The Who [ Ð Ə h u ː ] is a British rock band, originally from London, in England. In its best known and most durable form, it is composed of singer Roger Daltrey, guitarist Pete Townshend, bassist John Entwistle and drummer Keith Moon.
Initially performing an explosive rock 'n' roll, referred to as "maximum R & B" and precursor (after the Kinks of the first period) of the punk movement, the group knew many other styles according to the times: concept album (The Who Sell Out), psychedelic rock with offbeat lyrics (A Quick One While He's Away), opera-rock (Tommy, Quadrophenia), synthesizer loops (Who's Next ). Become one of the symbols of rock music of the 1960s, the Who influenced him as a whole; We owe them mythical songs like My Generation, Substitute, Pinball Wizard, Behind Blue Eyes, Baba O'Riley, Will Not Get Fooled Again, Who Are You or I Can See for Miles and many albums by the public.
The Who is one of the most important British rock bands of the 1960s-1970s, including the Beatles, Rolling Stones, Kinks, T. Rex, Led Zeppelin, Pink Floyd, Deep Purple, Black Sabbath, or Iron Maiden, as well as one of the actors of the British invasion in the United States. Sales of their albums are estimated at over 100 million worldwide.
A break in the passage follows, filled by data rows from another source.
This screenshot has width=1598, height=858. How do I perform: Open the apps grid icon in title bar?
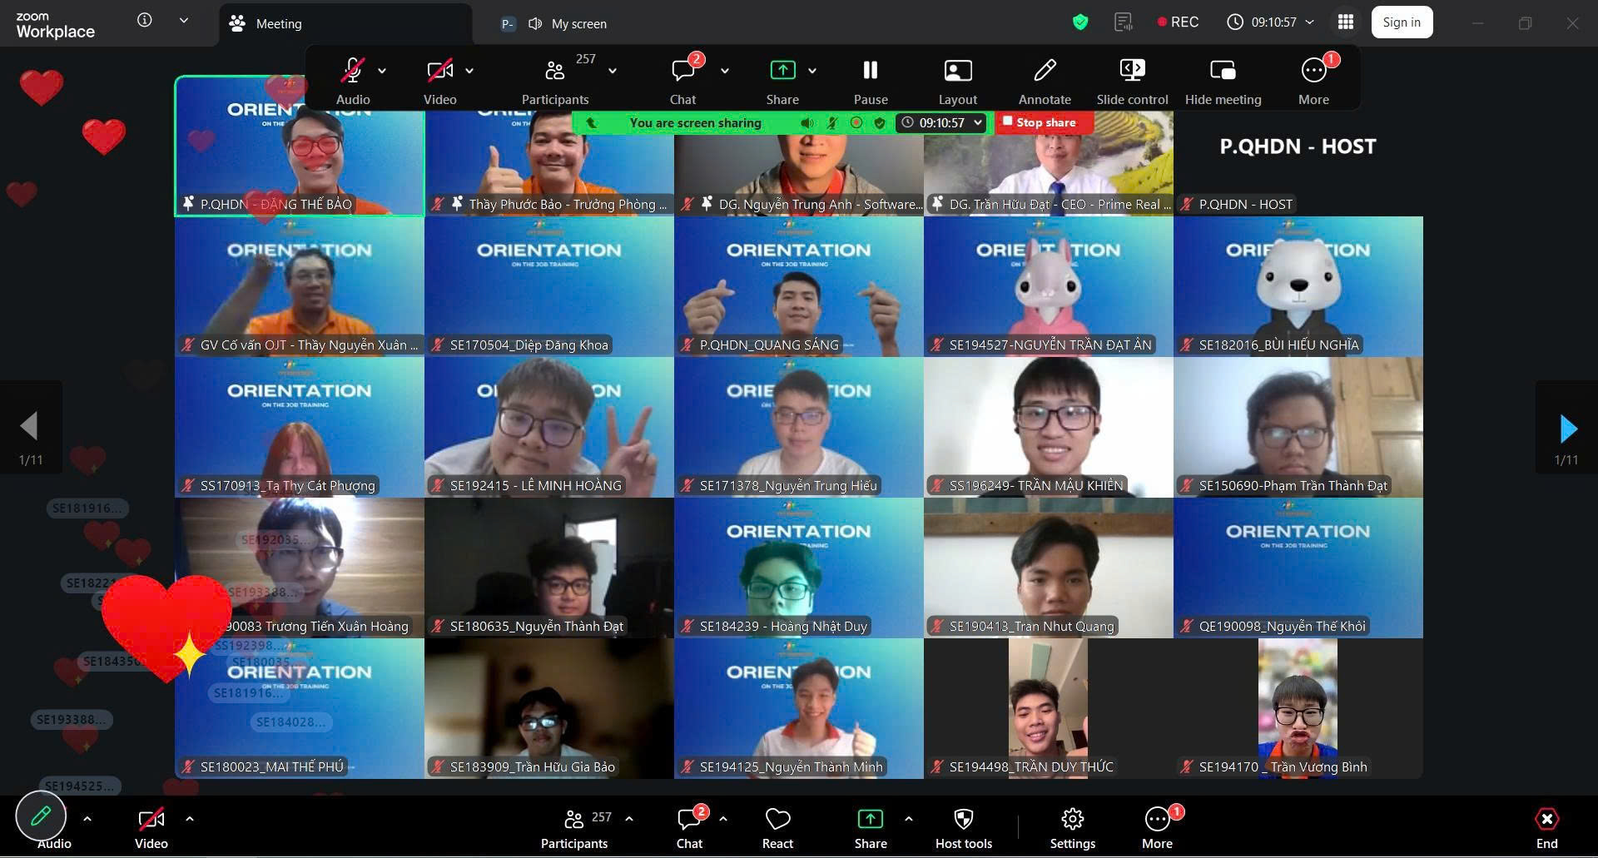(1345, 22)
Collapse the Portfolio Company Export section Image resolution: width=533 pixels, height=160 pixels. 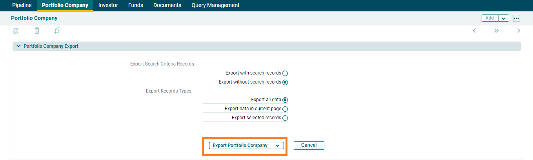click(18, 46)
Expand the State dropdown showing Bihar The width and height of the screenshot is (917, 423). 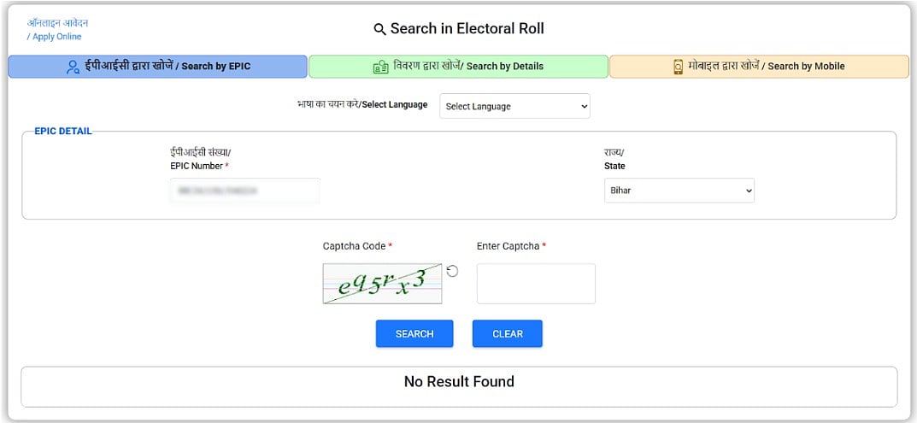pos(679,191)
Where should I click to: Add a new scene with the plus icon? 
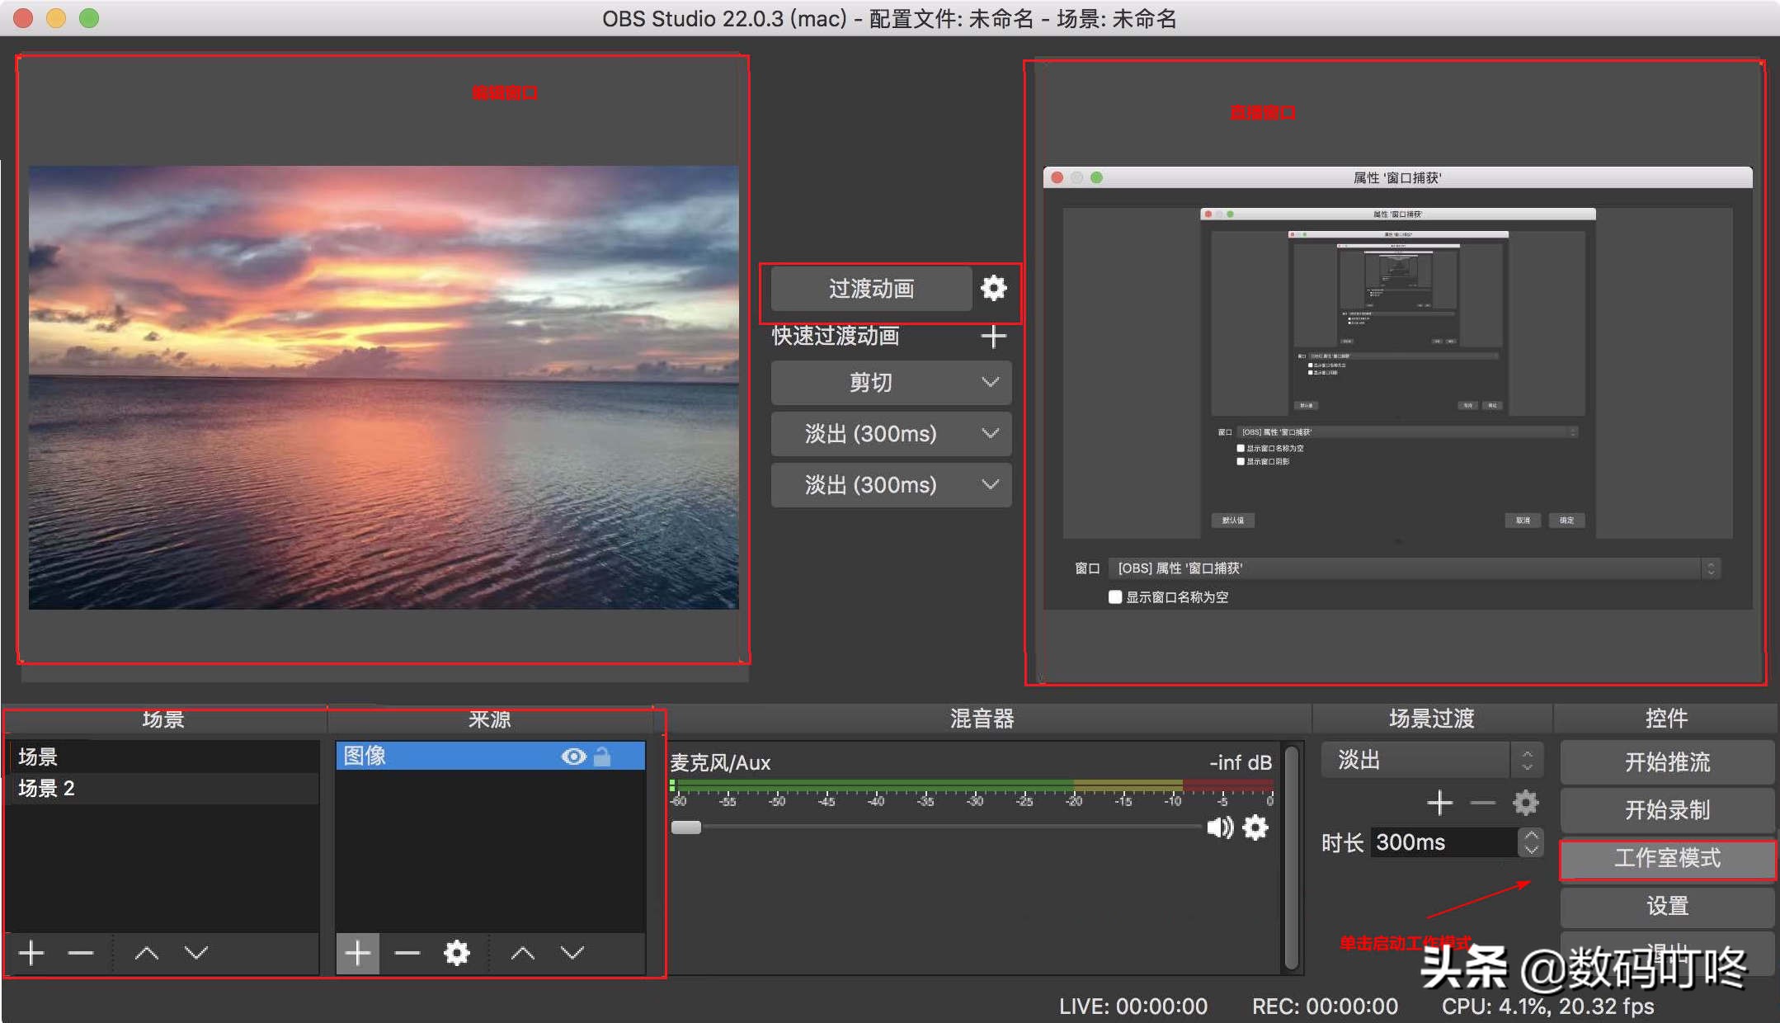tap(31, 953)
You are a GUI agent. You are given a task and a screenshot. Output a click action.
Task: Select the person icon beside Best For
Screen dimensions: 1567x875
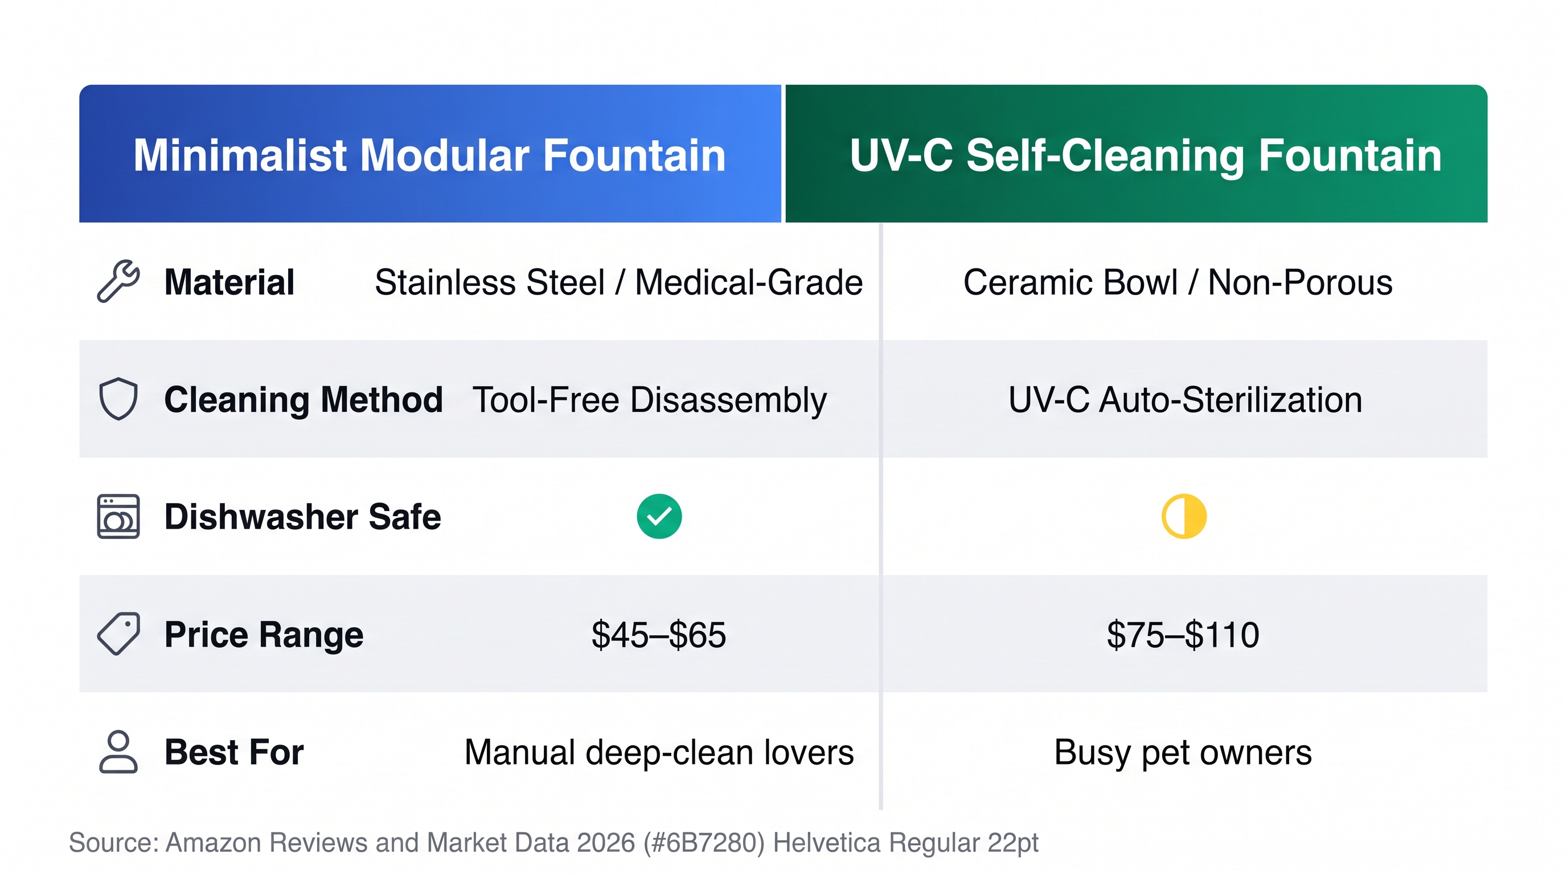[x=119, y=752]
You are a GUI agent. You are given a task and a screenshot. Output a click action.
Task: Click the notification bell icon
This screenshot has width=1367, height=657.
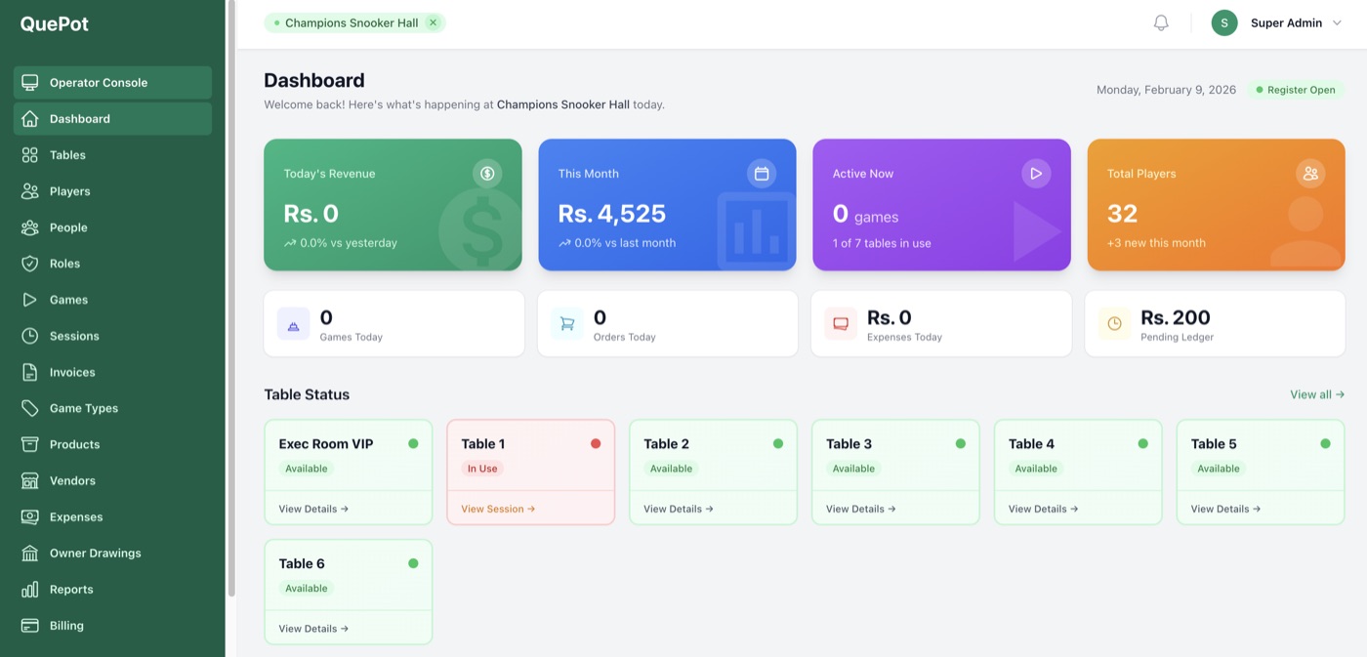click(x=1160, y=21)
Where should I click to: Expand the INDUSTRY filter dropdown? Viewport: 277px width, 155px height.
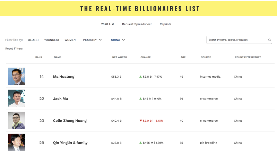pyautogui.click(x=92, y=40)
During the first twelve years of their recording career - between 1965 and 1978 - they published nine albums and about fifteen original singles, until the death of drummer Keith Moon. After the death of Moon, the band released two more albums with drummer Kenney Jones before separating in 1983. The Who meet in the late 1980s, then in 1996 to no longer separate, despite the death of bassist John Entwistle in 2002. Since then, Pete Townshend and Roger Daltrey continue in duet, accompanied by musicians like Pino Palladino (bass) and Zak Starkey (drums).